--- BEGIN Rows ---

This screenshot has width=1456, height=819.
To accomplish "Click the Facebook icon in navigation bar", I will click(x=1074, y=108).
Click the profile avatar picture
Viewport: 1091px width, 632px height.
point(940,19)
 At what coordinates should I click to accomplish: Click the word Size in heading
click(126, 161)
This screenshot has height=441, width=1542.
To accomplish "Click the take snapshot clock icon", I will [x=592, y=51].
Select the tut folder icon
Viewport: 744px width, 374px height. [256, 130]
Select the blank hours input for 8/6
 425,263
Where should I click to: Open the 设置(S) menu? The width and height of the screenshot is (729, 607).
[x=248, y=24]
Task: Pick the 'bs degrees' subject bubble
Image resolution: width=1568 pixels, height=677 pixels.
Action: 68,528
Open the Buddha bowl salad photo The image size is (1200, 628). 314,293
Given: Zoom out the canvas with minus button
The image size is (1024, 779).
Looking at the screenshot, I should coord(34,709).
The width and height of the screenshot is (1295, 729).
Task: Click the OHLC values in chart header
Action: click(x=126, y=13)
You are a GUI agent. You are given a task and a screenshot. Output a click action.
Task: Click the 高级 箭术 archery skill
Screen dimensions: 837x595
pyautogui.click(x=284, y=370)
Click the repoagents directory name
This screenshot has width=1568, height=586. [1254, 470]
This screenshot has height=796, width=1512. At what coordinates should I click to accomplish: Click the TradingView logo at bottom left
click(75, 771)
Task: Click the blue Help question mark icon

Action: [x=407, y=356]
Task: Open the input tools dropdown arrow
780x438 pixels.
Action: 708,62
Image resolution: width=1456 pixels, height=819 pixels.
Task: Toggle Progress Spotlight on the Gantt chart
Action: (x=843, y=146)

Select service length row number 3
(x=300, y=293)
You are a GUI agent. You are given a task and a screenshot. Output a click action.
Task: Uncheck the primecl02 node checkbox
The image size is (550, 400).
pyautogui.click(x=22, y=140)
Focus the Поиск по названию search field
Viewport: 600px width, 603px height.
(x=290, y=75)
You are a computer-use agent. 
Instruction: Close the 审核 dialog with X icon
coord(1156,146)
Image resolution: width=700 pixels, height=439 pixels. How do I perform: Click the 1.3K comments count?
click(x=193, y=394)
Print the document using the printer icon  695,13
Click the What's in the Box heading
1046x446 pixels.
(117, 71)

--- END Rows ---

* _Written request_
In the items, replace every "icon" with "button" and write them out again, leaving everything else unchanged.

* _Answer to this problem_
This screenshot has width=1456, height=819.
To accomplish "Click the Facebook button in navigation bar", I will click(x=1074, y=108).
Click the profile avatar picture
Viewport: 1091px width, 632px height.
point(940,19)
 At what coordinates should I click to accomplish: Click the word Size in heading
click(126, 161)
This screenshot has height=441, width=1542.
To accomplish "Click the take snapshot clock button", I will [x=592, y=51].
Select the tut folder button
Viewport: 744px width, 374px height. [256, 130]
Select the blank hours input for 8/6
 425,263
Where should I click to: Open the 设置(S) menu? The width and height of the screenshot is (729, 607).
[x=248, y=24]
Task: Pick the 'bs degrees' subject bubble
Image resolution: width=1568 pixels, height=677 pixels.
Action: 68,528
Open the Buddha bowl salad photo The image size is (1200, 628). 314,293
Given: Zoom out the canvas with minus button
The image size is (1024, 779).
Looking at the screenshot, I should coord(34,709).
The width and height of the screenshot is (1295, 729).
Task: Click the OHLC values in chart header
Action: click(x=126, y=13)
You are a GUI agent. You are given a task and a screenshot. Output a click action.
Task: Click the 高级 箭术 archery skill
Screen dimensions: 837x595
pyautogui.click(x=284, y=370)
Click the repoagents directory name
This screenshot has width=1568, height=586. [1254, 470]
This screenshot has height=796, width=1512. At what coordinates should I click to accomplish: Click the TradingView logo at bottom left
click(75, 771)
Task: Click the blue Help question mark button

Action: [x=407, y=356]
Task: Open the input tools dropdown arrow
780x438 pixels.
Action: 708,62
Image resolution: width=1456 pixels, height=819 pixels.
Task: Toggle Progress Spotlight on the Gantt chart
Action: (x=843, y=146)

Select service length row number 3
(x=300, y=293)
You are a GUI agent. You are given a task and a screenshot. Output a click action.
Task: Uncheck the primecl02 node checkbox
The image size is (550, 400).
pyautogui.click(x=22, y=140)
Focus the Поиск по названию search field
Viewport: 600px width, 603px height.
(x=290, y=75)
You are a computer-use agent. 
Instruction: Close the 审核 dialog with X button
coord(1156,146)
Image resolution: width=700 pixels, height=439 pixels. How do I perform: Click the 1.3K comments count?
click(x=193, y=394)
Print the document using the printer button  695,13
Click the What's in the Box heading
1046x446 pixels.
(117, 71)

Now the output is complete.